- **MATERIAL PROVIDED**
=== Begin Enclosure ===
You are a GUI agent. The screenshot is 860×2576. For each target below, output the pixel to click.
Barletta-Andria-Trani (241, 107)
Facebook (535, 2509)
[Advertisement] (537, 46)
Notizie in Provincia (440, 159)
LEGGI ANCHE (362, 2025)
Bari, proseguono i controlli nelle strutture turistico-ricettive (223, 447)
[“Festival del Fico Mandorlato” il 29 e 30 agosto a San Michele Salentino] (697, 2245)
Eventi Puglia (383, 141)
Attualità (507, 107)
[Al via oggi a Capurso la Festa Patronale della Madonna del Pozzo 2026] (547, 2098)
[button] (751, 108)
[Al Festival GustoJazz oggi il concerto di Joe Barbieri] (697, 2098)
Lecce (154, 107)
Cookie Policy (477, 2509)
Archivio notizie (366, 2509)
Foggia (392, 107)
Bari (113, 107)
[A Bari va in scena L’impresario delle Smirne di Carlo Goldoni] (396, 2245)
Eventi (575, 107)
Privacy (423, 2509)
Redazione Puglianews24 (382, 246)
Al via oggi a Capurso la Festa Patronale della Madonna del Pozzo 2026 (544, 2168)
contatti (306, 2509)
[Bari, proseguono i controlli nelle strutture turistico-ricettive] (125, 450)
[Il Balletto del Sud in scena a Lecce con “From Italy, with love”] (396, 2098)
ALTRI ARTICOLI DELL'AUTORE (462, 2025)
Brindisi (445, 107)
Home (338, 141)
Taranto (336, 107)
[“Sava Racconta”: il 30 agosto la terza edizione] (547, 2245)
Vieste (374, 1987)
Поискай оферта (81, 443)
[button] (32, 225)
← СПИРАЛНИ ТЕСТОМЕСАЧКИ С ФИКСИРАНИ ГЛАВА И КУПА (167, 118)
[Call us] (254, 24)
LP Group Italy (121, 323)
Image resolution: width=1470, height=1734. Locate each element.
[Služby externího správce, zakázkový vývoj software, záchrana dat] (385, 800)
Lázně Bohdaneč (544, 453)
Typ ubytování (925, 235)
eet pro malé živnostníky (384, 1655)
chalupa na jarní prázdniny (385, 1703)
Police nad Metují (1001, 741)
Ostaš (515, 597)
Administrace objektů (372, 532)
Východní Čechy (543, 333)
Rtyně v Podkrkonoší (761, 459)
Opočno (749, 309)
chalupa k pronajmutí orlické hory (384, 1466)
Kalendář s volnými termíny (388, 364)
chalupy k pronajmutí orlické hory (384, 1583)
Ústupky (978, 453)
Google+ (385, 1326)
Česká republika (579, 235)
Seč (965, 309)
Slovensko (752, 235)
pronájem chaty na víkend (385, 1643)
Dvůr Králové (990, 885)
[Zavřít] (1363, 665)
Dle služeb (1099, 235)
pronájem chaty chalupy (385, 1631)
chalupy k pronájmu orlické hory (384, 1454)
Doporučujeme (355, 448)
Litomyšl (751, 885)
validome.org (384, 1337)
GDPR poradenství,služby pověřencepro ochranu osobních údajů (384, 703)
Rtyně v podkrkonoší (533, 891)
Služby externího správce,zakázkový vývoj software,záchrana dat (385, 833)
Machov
=== End Enclosure ===
Write out exactly the lines from the start of the material through the line with "LEGGI ANCHE (362, 2025)". No other output is expected.

You are a GUI agent. The screenshot is 860×2576. For each target below, output the pixel to click.
Barletta-Andria-Trani (241, 107)
Facebook (535, 2509)
[Advertisement] (537, 46)
Notizie in Provincia (440, 159)
LEGGI ANCHE (362, 2025)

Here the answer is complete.